« Piétons, si vous lâchiez un peu vos écouteurs ?« , je lis chez Rue89, qui s’étonne que des mesures ne soient pas prises alors que les accidents de piétons portant un casque augmentent.

Je me dis que c’est quand même étonnant de voir cette logique déformée: on constate que la rue est dangereuse pour le piéton, et de ce fait on lui conseille à lui, au piéton, d’ouvrir le radar et de faire attention à sa vie. En poursuivant la logique, le sourd, le handicapé, la personne âgée ou l’enfant ne devraient probablement pas sortir, parce que pas suffisamment équipés pour faire face au danger.

Avec le développement des infrastructures pour la voiture, le piéton s’est effectivement retrouvé un peu sur la touche. Les centres sont bien sûr aménagés pour la plupart ou ont été réaménagés, mais en dehors le piéton se faufile où il peut, quand il peut. Sur un trottoir étroit, le long de la circulation, sur un passage qu’on lui a aménagé – pas forcément là où il a besoin de traverser, sans forcément assez de temps pour passer, au travers de la circulation plutôt que dans un passage souterrain glauque, etc, etc. La conception de la circulation a été influencée par la voiture, depuis qu’elle est devenue l’outil moderne qui allait libérer les déplacements. On fait circuler, on « débite », on autorise des vitesses élevées y compris dans les localités. Le piéton fait avec, fait attention, cherche le lieu et le moment pour traverser. Le piéton « vulnérable », enfant par exemple, est souvent gardé à l’écart de cette source de danger, transporté à l’école en voiture etc.  Et on ne parle même pas du bruit et de l’odeur, ou plutôt du goudronnage de poumons.

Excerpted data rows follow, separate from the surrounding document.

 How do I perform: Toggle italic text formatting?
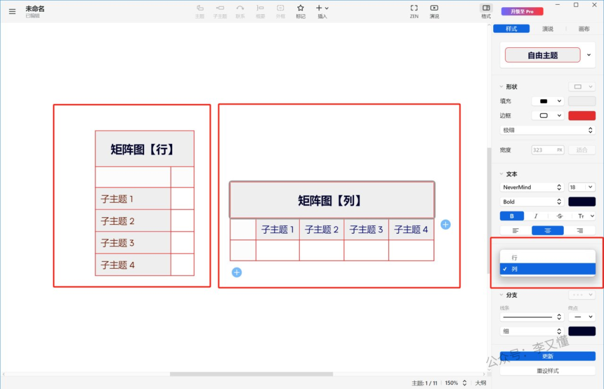[x=536, y=216]
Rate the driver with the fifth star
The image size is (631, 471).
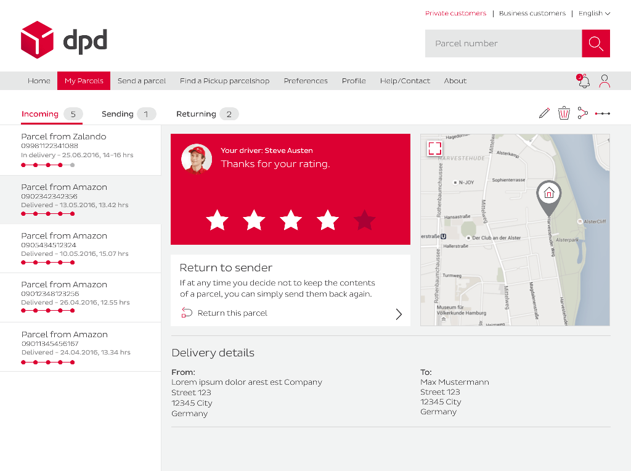point(365,220)
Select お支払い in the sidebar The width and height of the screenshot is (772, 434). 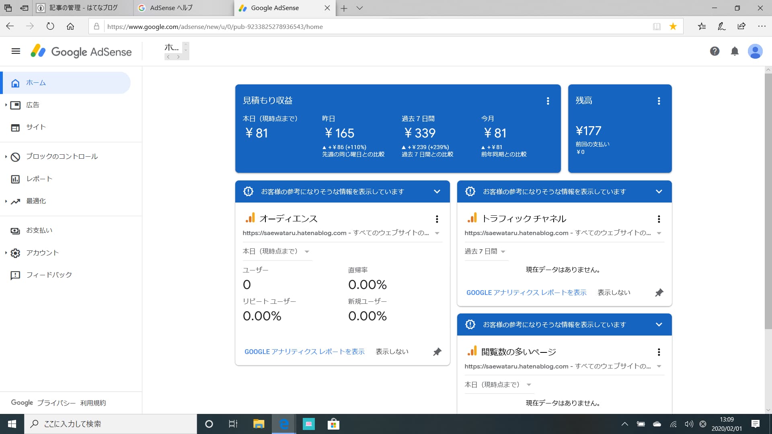point(39,230)
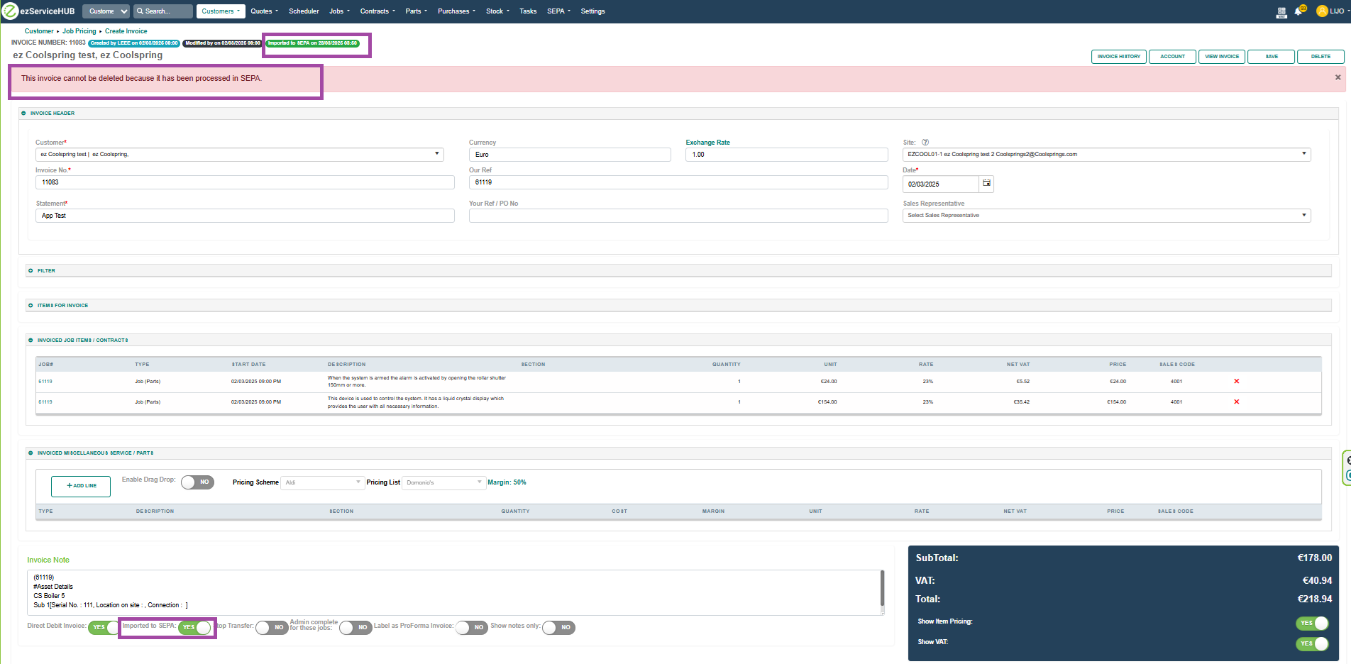Click the Your Ref / PO No field

point(678,216)
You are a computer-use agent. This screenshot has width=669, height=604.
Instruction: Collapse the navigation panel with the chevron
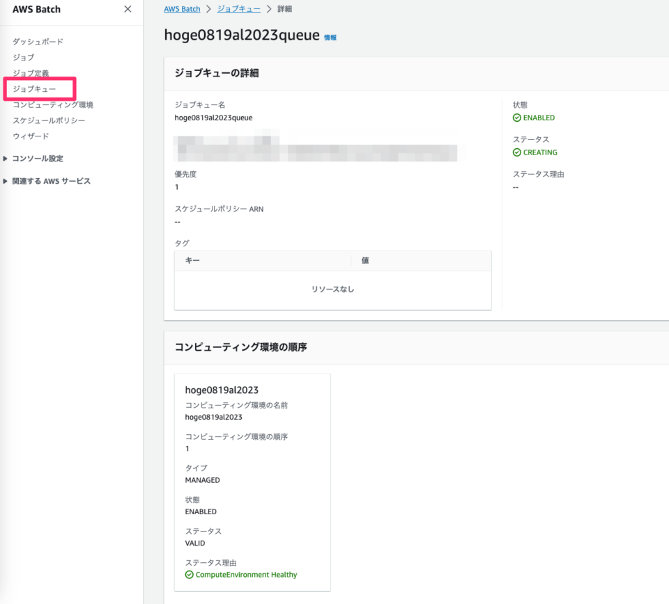click(x=128, y=9)
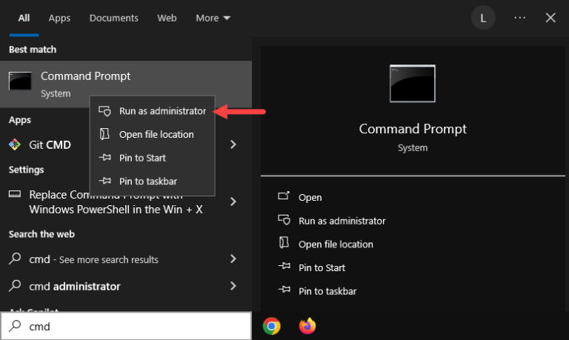Click the large Command Prompt preview icon
569x340 pixels.
coord(412,83)
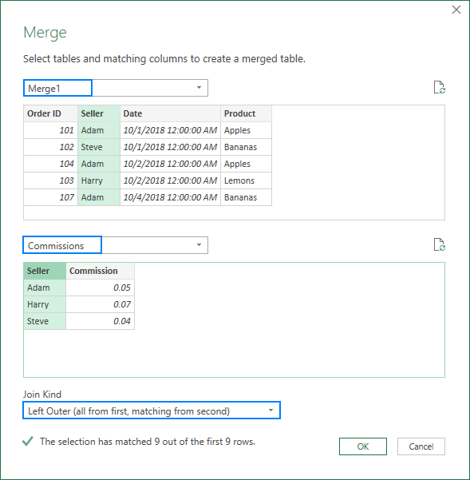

Je pense donc qu’il y a un problème de causalité et de priorités dans la ville. Le code de la rue (par opposition au code de la route) propose le principe de prudence du plus fort vis-à-vis du plus faible comme condition de base pour la cohabitation. Il a le mérite d’avoir posé ce prérequis qui est une évidence quand on vise une égalité entre l’humain à pied et celui qui se déplace dans un engin de 2 tonnes (ou plus). Ce qui manque maintenant c’est une véritable application de ce principe, qui passe par la pacification des espaces partagés et la création d’aménagements piétons bien placés, bien dimensionnés, accessibles à tous. Je ne parle bien sûr pas du fait d’éliminer le danger, idée bizarre qui nous mènerait vers une société où les « conduites à risque » seraient impossibles et le libre-arbitre supprimé, évidemment non. Non, je parle de réfléchir au passage à niveau au lieu de réfléchir sur le fait que le piéton qui passait portait des écouteurs. Réfléchir à l’absence de traversée aménagée, au lieu de se dire qu’avec les écouteurs, « le coup de klaxon n’avait pas suffi ». Réfléchir aux vitesses qu’on permet, en regard avec les publics qui y font face. Après des décennies de dimensionnement « hydraulique » des transports, pour les flux de voitures, il est franchement temps.